The vehicle, named SN4 – which stands for serial number 4 – was pressurized to 4.9 bar, or 4.9 times the atmospheric pressure at the Earth’s surface. This pressure isn’t as high as Starship’s fuel tanks and plumbing system are designed to withstand, but it’s enough for basic flight.
This marks an important moment in the Starship program. Since November 2019, the company has lost three full-scale Starship prototypes during cryogenic and pressure testing. The most recent outage occurred on April 3. This is the first time a vehicle has survived the pressure test in order to continue working. Such tests are intended to ensure the integrity of a missile’s fuel system before firing an engine.

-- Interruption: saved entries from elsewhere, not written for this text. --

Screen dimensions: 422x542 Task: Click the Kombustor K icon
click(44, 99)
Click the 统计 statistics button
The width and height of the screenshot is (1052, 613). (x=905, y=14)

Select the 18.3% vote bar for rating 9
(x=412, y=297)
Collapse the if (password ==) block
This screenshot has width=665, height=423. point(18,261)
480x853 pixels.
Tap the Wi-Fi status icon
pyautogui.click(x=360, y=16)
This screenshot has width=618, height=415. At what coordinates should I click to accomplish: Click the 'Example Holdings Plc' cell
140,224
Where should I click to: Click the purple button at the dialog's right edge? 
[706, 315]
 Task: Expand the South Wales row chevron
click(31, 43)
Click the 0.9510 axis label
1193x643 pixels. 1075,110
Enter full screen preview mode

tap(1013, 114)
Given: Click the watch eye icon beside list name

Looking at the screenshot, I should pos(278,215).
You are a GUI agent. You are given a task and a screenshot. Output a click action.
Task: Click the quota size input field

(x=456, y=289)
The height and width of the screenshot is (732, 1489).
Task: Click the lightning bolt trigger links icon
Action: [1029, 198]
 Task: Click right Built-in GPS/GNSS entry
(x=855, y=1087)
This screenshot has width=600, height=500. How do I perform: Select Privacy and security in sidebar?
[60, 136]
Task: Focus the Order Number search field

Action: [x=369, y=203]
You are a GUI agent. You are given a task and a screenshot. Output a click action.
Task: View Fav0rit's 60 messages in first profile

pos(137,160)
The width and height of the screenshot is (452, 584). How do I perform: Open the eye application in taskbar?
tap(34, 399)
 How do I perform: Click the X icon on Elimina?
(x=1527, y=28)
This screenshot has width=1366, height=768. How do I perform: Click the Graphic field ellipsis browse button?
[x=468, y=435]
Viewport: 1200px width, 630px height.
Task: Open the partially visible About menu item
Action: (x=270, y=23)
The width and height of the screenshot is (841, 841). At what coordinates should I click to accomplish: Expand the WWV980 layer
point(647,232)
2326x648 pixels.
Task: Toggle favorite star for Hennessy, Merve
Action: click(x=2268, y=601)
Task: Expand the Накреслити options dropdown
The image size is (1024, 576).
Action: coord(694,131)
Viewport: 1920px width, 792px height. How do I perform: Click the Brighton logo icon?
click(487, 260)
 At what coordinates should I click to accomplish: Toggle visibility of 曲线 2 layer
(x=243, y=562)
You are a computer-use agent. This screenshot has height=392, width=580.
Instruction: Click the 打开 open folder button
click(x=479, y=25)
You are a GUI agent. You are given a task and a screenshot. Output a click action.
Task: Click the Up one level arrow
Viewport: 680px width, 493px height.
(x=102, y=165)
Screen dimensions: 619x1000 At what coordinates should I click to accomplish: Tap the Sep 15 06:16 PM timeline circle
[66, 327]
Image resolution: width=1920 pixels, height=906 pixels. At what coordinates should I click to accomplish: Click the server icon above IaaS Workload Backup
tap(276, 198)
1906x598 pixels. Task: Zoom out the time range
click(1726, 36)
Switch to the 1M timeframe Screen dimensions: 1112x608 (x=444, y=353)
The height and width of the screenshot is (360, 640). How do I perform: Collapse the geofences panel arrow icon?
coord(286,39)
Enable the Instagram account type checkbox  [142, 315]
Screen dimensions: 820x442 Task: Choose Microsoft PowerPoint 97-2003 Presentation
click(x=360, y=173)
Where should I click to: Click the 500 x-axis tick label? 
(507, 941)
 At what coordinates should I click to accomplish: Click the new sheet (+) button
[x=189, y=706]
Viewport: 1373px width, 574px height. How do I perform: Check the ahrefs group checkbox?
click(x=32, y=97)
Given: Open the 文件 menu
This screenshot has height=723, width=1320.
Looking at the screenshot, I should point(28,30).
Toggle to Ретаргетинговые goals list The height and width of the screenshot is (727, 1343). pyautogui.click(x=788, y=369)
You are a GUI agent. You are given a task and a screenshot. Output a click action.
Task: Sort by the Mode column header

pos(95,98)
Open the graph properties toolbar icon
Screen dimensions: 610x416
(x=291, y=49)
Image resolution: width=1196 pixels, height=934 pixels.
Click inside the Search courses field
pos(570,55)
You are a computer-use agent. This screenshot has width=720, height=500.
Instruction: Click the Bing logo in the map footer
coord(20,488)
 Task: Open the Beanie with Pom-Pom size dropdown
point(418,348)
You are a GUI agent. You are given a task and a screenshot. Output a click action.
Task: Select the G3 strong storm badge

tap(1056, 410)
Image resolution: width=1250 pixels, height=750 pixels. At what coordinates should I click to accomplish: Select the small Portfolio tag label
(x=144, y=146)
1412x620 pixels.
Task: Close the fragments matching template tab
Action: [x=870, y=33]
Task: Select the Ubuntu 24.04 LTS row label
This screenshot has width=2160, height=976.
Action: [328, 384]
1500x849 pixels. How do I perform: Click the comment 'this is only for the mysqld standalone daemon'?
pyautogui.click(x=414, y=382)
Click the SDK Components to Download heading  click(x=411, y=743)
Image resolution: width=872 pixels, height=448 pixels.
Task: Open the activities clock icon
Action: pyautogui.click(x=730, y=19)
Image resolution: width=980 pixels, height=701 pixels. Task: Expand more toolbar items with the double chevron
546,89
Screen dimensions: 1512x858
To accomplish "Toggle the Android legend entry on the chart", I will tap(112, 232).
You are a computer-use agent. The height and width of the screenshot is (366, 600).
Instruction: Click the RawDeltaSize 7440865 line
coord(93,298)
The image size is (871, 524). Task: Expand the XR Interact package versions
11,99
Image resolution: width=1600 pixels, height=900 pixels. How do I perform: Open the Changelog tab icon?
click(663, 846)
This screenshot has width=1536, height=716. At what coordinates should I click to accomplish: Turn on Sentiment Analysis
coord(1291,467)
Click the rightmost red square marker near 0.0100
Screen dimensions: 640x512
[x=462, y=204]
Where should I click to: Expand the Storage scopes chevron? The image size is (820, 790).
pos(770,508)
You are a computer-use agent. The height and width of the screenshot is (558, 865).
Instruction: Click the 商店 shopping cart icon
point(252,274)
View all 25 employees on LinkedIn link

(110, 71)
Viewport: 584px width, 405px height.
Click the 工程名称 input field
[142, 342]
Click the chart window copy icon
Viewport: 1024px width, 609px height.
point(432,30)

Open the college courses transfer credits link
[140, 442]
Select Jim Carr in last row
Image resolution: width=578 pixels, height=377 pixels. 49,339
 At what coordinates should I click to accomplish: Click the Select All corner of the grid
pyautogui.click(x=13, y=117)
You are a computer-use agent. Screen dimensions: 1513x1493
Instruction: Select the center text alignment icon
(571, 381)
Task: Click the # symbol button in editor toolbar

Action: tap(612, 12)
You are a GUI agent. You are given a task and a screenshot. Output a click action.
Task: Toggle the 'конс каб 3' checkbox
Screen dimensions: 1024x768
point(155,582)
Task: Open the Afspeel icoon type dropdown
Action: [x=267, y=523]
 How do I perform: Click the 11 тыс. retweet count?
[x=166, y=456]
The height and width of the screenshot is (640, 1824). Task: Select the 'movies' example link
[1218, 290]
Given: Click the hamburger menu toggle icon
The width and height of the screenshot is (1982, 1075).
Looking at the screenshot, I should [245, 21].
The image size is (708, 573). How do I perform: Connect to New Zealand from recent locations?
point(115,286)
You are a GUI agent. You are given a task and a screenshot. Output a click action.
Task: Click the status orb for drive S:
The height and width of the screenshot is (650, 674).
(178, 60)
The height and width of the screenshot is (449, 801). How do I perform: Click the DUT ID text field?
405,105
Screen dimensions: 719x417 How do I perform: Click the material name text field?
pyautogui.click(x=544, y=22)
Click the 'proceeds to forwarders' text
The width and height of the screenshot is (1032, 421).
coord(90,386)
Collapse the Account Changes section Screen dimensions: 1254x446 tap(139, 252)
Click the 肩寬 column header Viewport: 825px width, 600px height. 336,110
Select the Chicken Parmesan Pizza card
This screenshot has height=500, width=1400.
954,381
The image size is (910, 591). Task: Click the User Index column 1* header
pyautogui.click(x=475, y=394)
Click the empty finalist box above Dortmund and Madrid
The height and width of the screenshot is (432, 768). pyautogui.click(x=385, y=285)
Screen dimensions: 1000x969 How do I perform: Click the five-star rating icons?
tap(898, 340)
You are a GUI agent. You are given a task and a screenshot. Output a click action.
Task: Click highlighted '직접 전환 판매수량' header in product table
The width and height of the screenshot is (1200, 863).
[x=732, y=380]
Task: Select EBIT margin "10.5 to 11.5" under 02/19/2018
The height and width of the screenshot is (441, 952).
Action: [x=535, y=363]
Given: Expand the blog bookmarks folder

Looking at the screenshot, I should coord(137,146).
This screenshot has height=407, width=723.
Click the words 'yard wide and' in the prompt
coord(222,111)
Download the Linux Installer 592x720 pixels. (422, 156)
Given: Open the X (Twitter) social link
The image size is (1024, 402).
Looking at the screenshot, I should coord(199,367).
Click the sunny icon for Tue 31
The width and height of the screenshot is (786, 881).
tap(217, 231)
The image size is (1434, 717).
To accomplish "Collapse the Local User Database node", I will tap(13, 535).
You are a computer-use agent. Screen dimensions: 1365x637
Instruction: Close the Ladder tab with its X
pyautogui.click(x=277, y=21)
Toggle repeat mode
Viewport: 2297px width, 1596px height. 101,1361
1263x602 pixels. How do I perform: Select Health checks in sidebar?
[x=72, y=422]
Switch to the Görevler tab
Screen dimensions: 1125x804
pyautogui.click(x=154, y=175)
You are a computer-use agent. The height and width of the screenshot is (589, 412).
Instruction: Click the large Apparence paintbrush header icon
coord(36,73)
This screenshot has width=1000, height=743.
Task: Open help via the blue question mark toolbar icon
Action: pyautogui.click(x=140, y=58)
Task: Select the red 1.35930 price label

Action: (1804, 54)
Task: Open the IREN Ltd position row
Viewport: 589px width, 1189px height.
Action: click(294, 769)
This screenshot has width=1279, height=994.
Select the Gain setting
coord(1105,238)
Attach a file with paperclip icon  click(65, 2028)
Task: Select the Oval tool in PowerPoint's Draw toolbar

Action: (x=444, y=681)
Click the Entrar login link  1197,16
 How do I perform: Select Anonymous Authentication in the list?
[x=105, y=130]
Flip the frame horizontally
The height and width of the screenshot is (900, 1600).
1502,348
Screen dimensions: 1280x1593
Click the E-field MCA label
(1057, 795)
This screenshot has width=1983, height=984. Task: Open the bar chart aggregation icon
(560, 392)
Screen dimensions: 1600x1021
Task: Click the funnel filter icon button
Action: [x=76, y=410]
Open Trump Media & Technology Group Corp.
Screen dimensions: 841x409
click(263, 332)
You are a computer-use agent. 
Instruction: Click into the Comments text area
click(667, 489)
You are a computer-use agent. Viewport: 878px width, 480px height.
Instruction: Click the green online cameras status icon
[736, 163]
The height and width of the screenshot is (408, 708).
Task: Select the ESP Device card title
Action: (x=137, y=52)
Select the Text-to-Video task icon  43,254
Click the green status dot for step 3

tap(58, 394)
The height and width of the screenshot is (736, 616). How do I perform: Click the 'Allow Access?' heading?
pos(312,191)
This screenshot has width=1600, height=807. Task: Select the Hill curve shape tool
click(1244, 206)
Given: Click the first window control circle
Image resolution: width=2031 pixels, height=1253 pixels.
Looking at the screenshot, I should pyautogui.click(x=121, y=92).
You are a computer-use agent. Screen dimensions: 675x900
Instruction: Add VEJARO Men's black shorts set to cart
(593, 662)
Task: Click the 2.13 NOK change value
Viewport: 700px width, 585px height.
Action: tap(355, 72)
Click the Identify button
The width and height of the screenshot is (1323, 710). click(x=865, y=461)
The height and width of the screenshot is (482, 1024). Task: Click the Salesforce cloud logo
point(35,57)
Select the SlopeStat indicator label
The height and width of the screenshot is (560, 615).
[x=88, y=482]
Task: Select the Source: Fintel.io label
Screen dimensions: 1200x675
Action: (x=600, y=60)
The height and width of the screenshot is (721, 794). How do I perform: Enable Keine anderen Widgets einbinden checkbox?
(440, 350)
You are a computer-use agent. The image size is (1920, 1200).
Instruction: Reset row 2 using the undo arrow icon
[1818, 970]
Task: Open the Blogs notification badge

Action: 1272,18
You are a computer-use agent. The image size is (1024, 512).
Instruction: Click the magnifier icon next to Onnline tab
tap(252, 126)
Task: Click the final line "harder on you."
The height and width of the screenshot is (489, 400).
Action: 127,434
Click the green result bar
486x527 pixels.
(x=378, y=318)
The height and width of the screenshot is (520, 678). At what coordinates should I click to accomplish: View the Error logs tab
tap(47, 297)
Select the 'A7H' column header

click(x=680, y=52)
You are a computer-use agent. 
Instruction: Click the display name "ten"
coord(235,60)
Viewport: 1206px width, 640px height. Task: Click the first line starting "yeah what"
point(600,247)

SN4 passed cryo proof! pic.twitter.com/EJakThZRGF
— Elon Musk (@elonmusk) April 27, 2020
Now, Musk said, SpaceX engineers will attach a single Raptor engine to this vehicle and conduct a static fire test. The company hopes to be able to continue with this test later this week.
Should the static fire test be successful, Musk has said the SN4 vehicle will “hop” test 150 meters, much like the “Starhopper” prototype did in August 2019. The company has not yet received regulatory approval for this test, so it may not happen for several weeks.
SpaceX has already fabricated most of the parts for its SN5 vehicle, which may be the first prototype to attempt higher flight. Musk said that if all goes well with SN4, the plan is to pair three Raptors with SN5 for a higher flight test later this spring.
Starship is the “top stage” of a two-piece, fully reusable launch system that SpaceX is developing. The company’s goal is for the “Super Heavy” rocket to launch Starship into orbit, where this vehicle can either carry cargo to a specified destination or carry dozens of passengers.
At its Boca Chica site, the company has taken the build-test-fly-iterate process and put it on steroids. In a matter of months, SpaceX built what is essentially a rocket factory in tents in the dusty undergrowth along the Texas-Mexico border, close to the Rio Grande River. While the program has seen several failures to date, the ability of engineers to learn from their mistakes and produce new prototypes in a month or less seems to allow Musk and its coveted Starship program to get closer and closer to the stars. come.